### GIVEN ENTRIES:
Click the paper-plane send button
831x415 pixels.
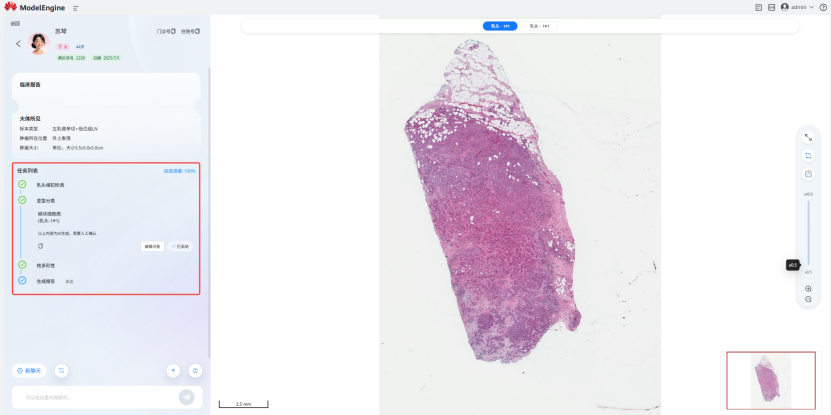[187, 397]
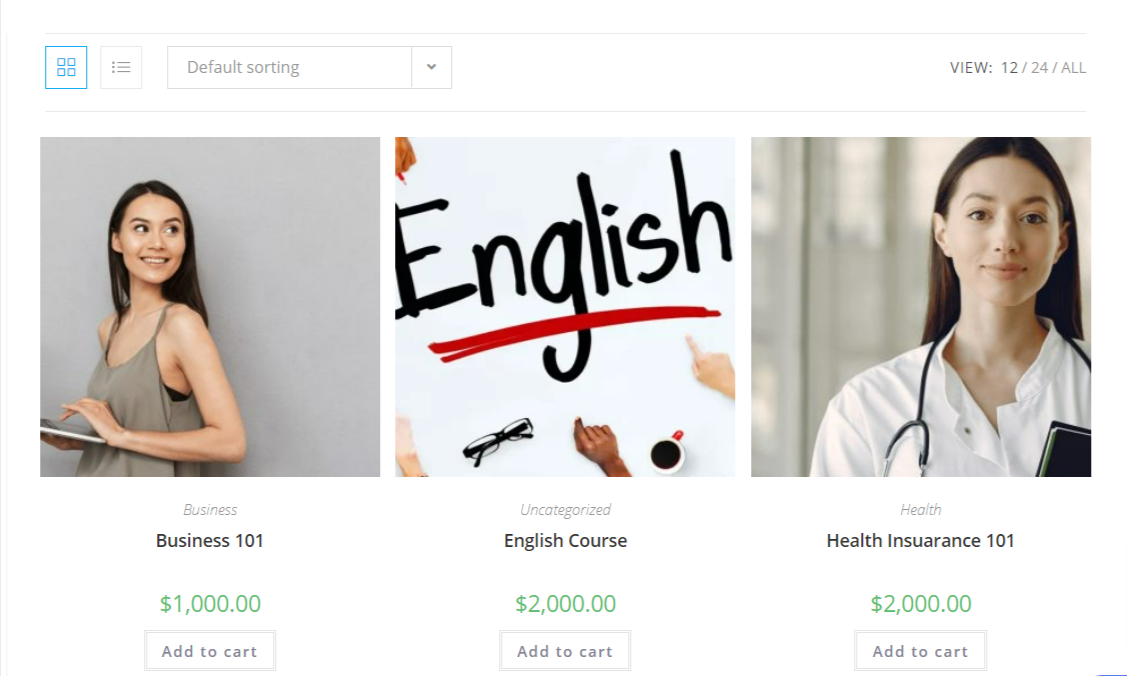The height and width of the screenshot is (676, 1127).
Task: Switch to grid view layout
Action: [x=66, y=68]
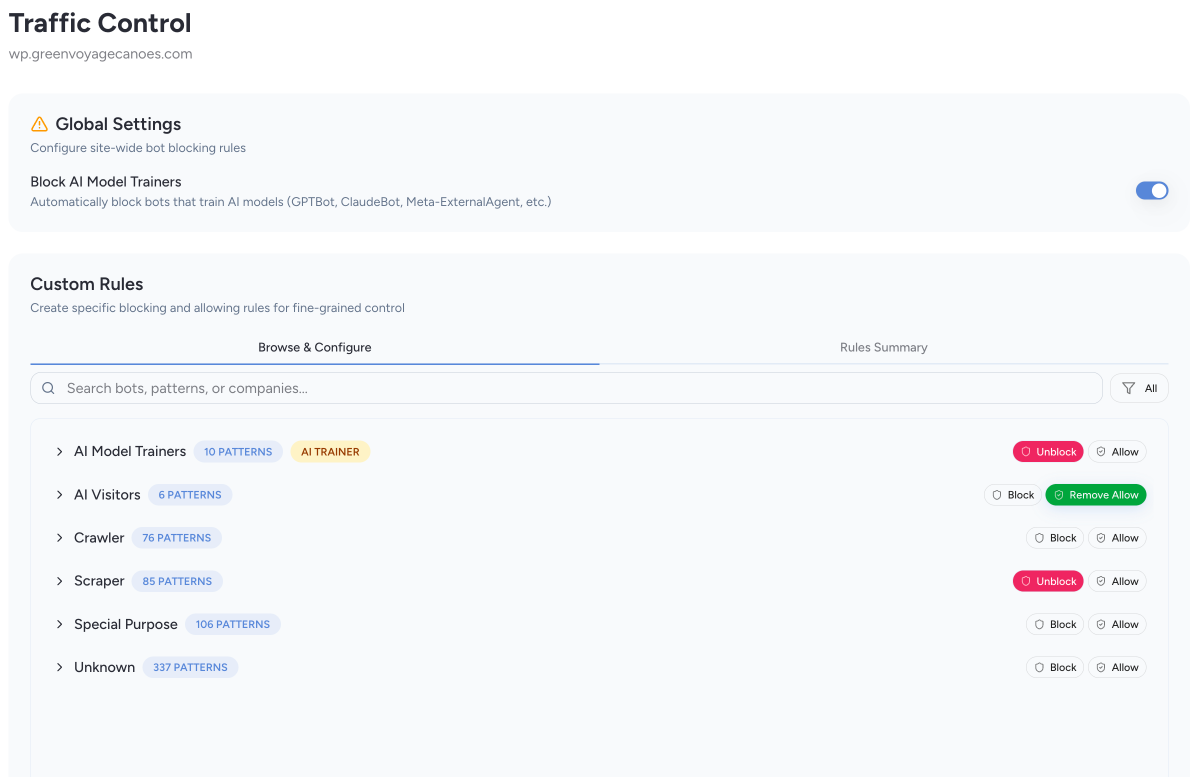Switch to the Rules Summary tab
Screen dimensions: 1204x777
coord(883,347)
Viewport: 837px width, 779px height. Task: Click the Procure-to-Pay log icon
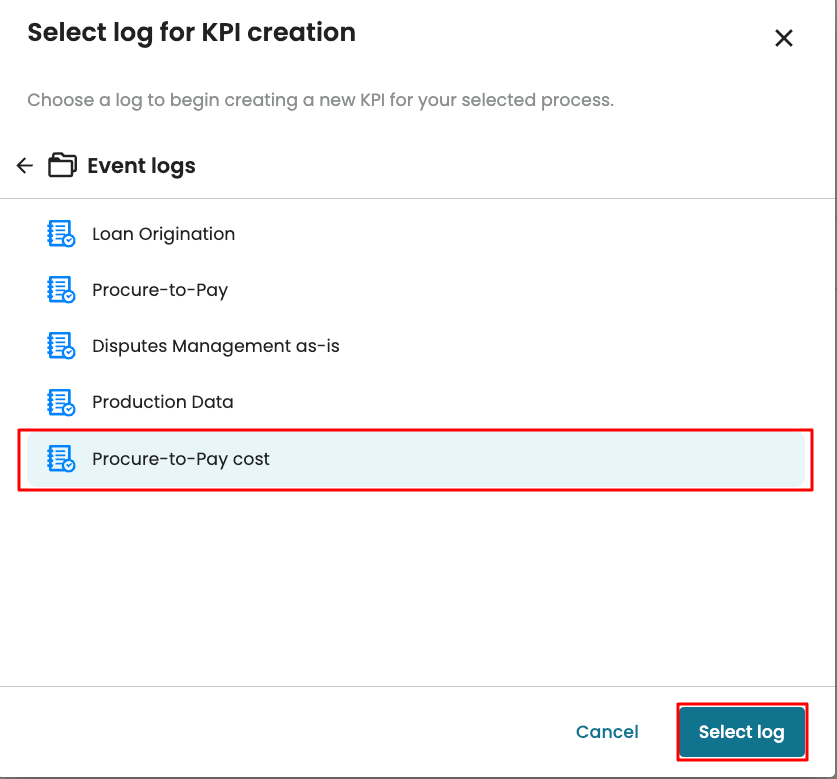pyautogui.click(x=61, y=290)
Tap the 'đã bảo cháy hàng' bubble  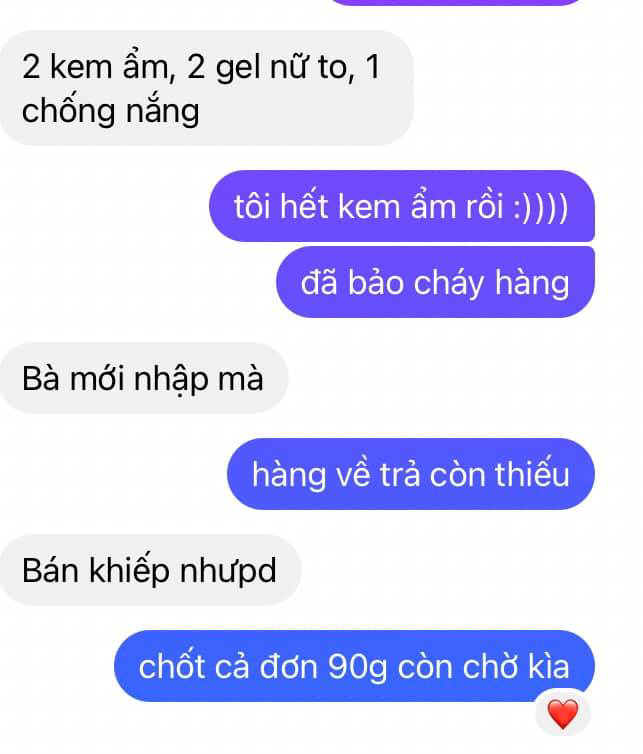click(x=435, y=282)
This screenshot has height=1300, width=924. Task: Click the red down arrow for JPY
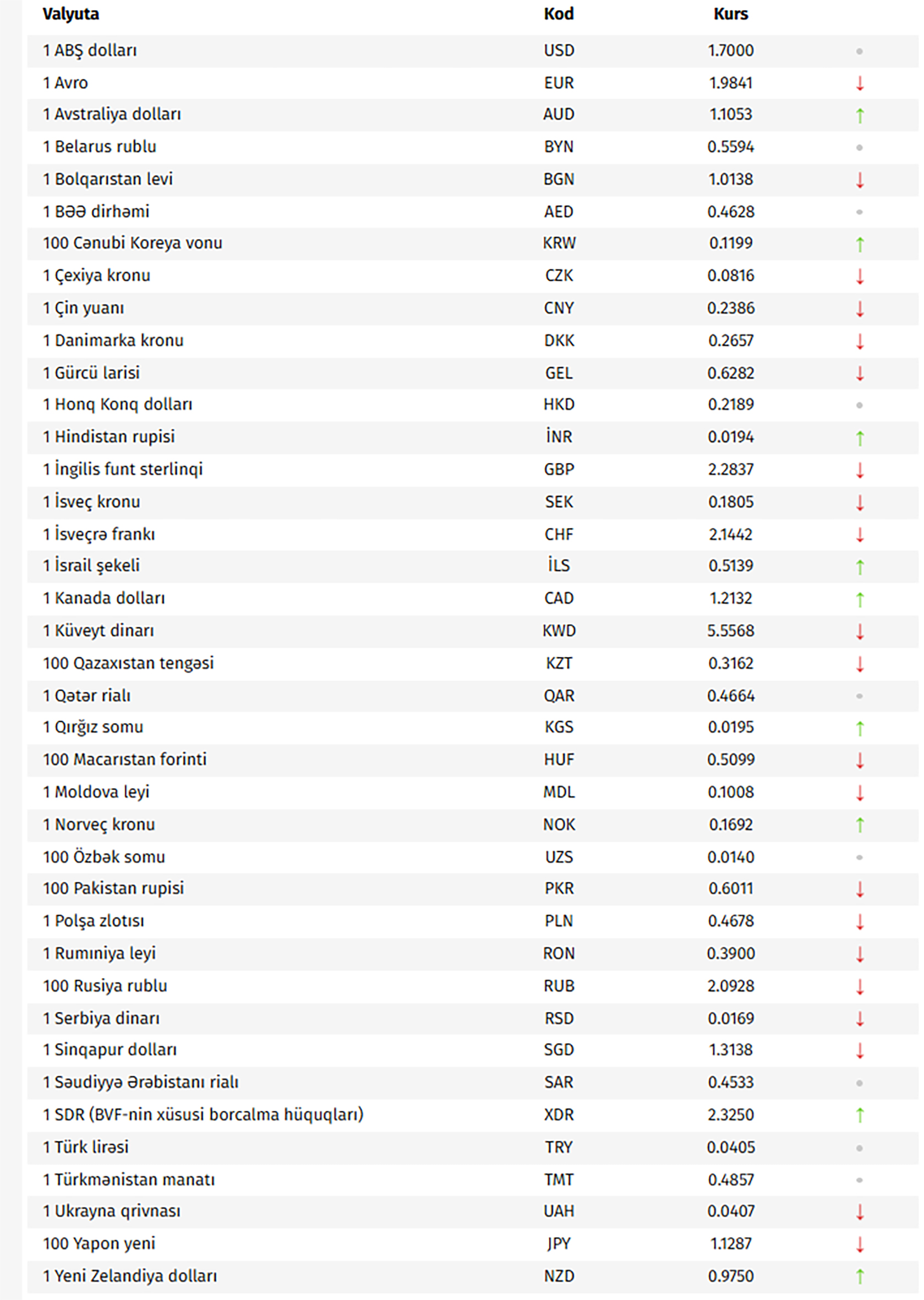[860, 1244]
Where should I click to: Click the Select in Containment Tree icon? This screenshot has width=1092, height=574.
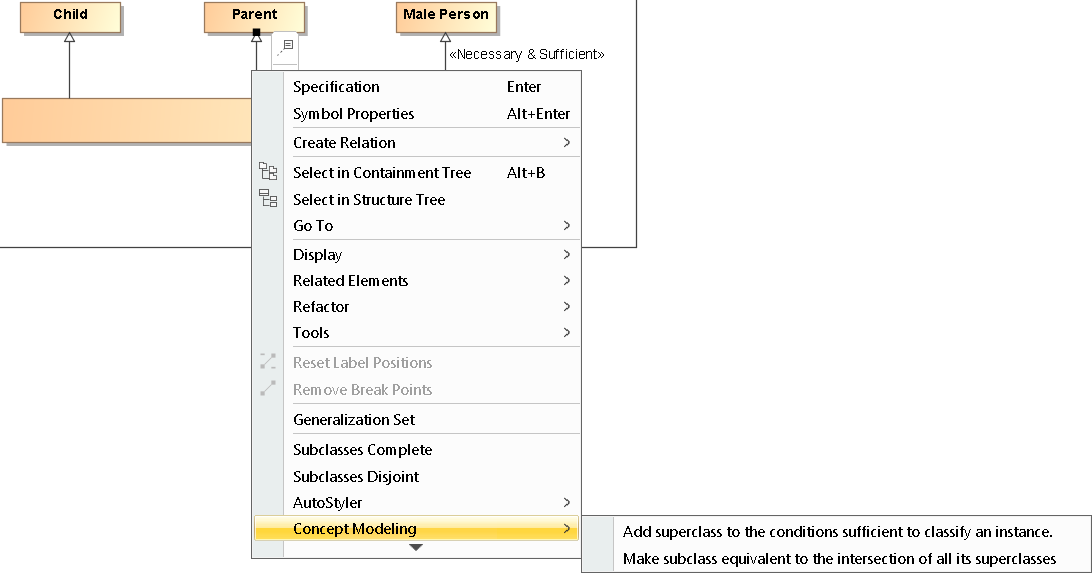[268, 172]
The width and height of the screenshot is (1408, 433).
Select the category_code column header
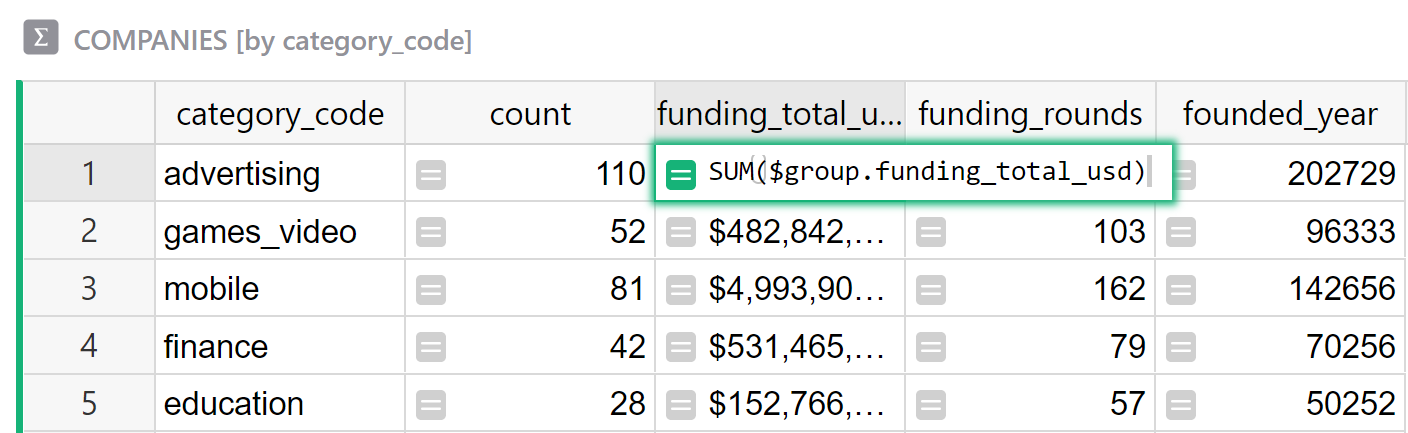pos(280,114)
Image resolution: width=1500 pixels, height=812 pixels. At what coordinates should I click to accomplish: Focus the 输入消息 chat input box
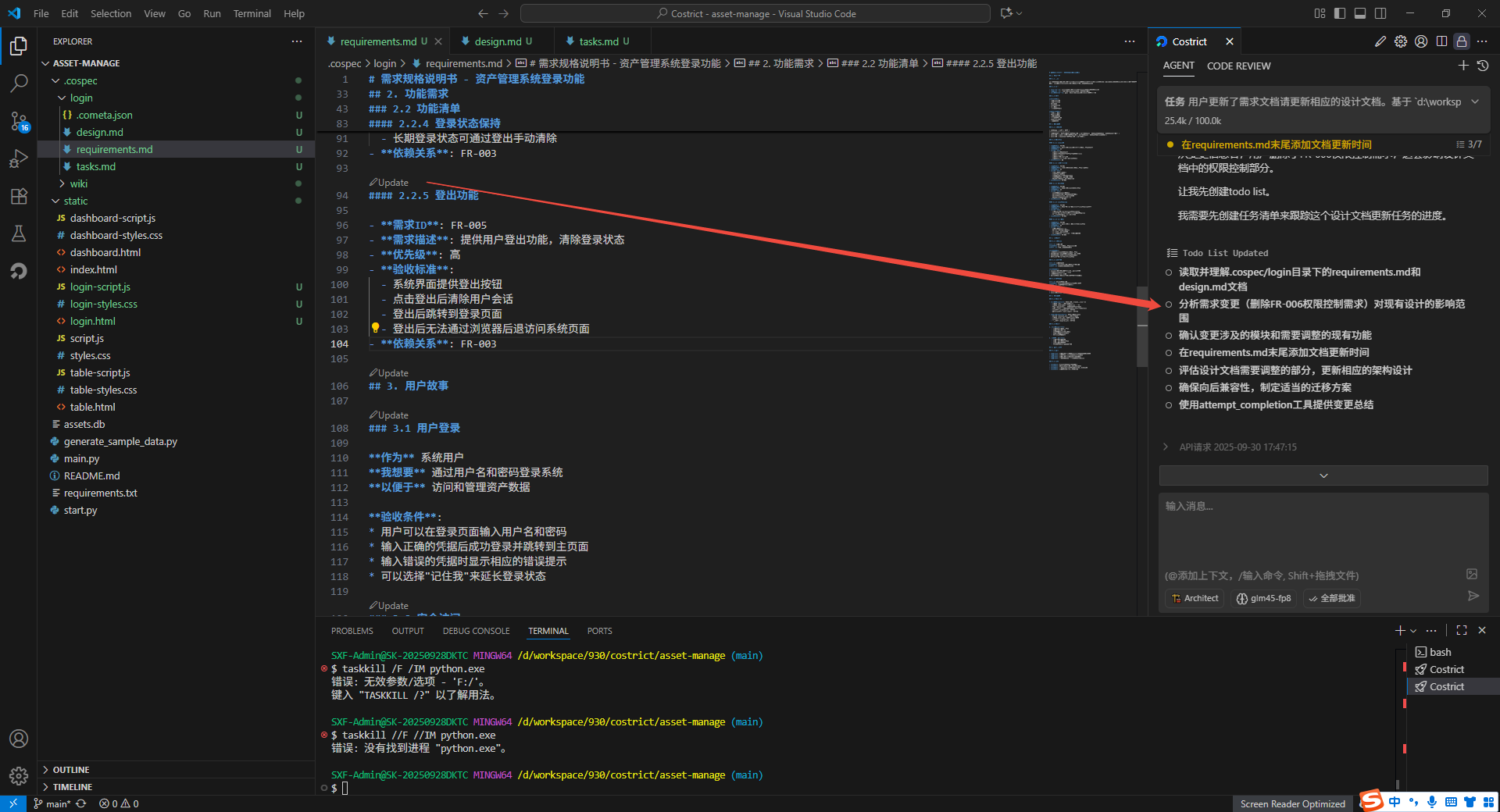(1312, 531)
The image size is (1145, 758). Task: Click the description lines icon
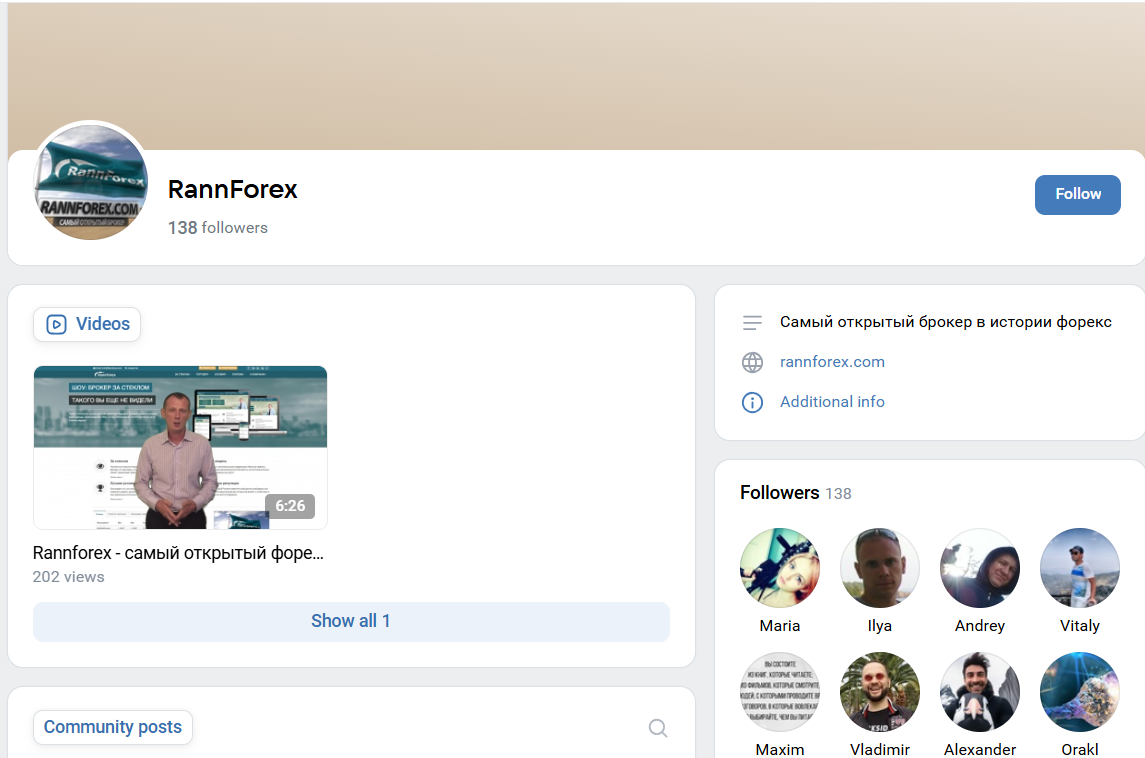tap(752, 323)
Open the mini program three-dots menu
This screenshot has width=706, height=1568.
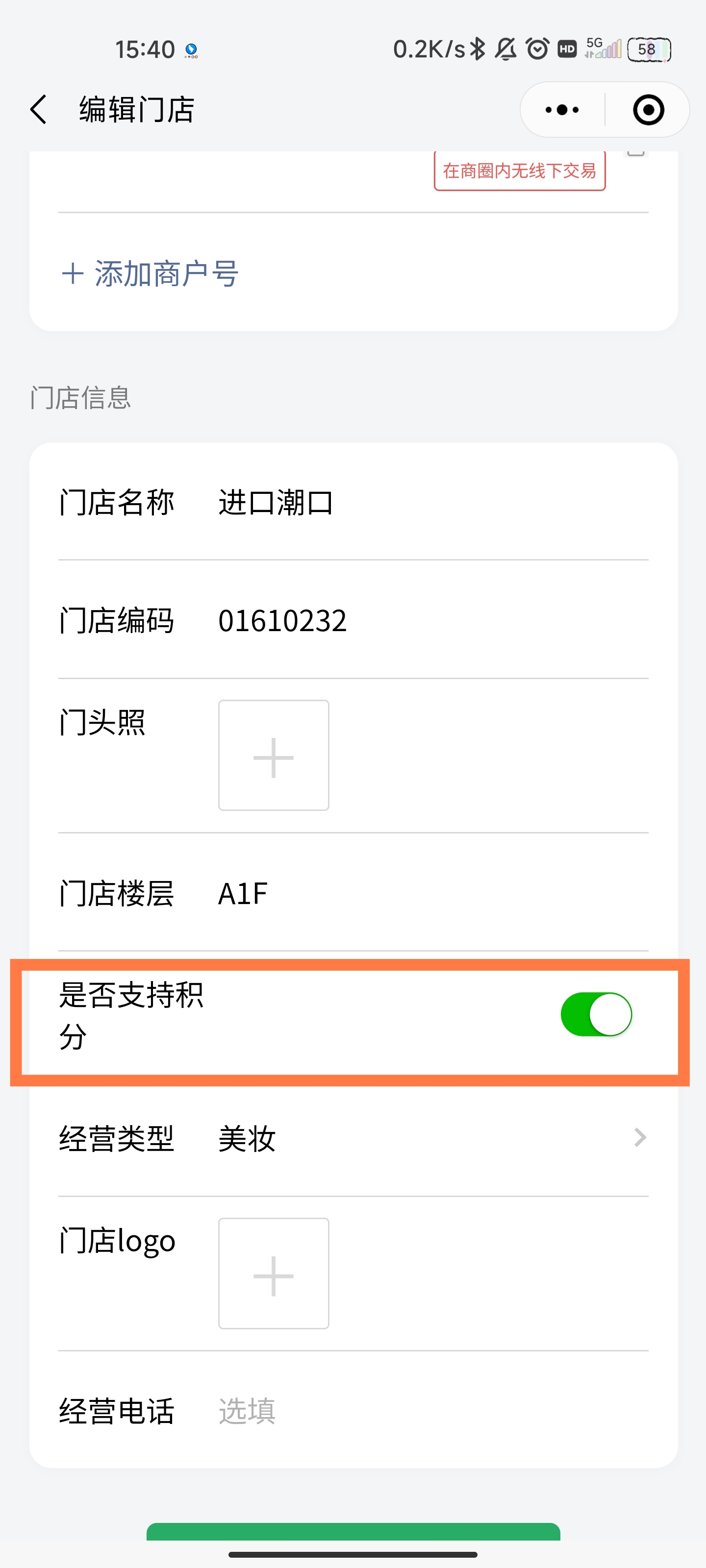pyautogui.click(x=562, y=110)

### YOUR GOAL:
What is needed is an exact repeat of only the lines from the one containing "Where should I" through the last line of the listing above, both ends included, without the pictures.

### WRITTEN RESPONSE:
Where should I click to: Click the Select in Containment Tree icon? This screenshot has width=1092, height=574.
[268, 172]
The width and height of the screenshot is (1408, 433).
Select the category_code column header
pos(280,114)
Image resolution: width=1500 pixels, height=812 pixels. At what coordinates should I click to accomplish: Focus the 输入消息 chat input box
(1312, 531)
The image size is (1145, 758). Task: Click the description lines icon
tap(752, 323)
Open the mini program three-dots menu
This screenshot has width=706, height=1568.
pyautogui.click(x=562, y=110)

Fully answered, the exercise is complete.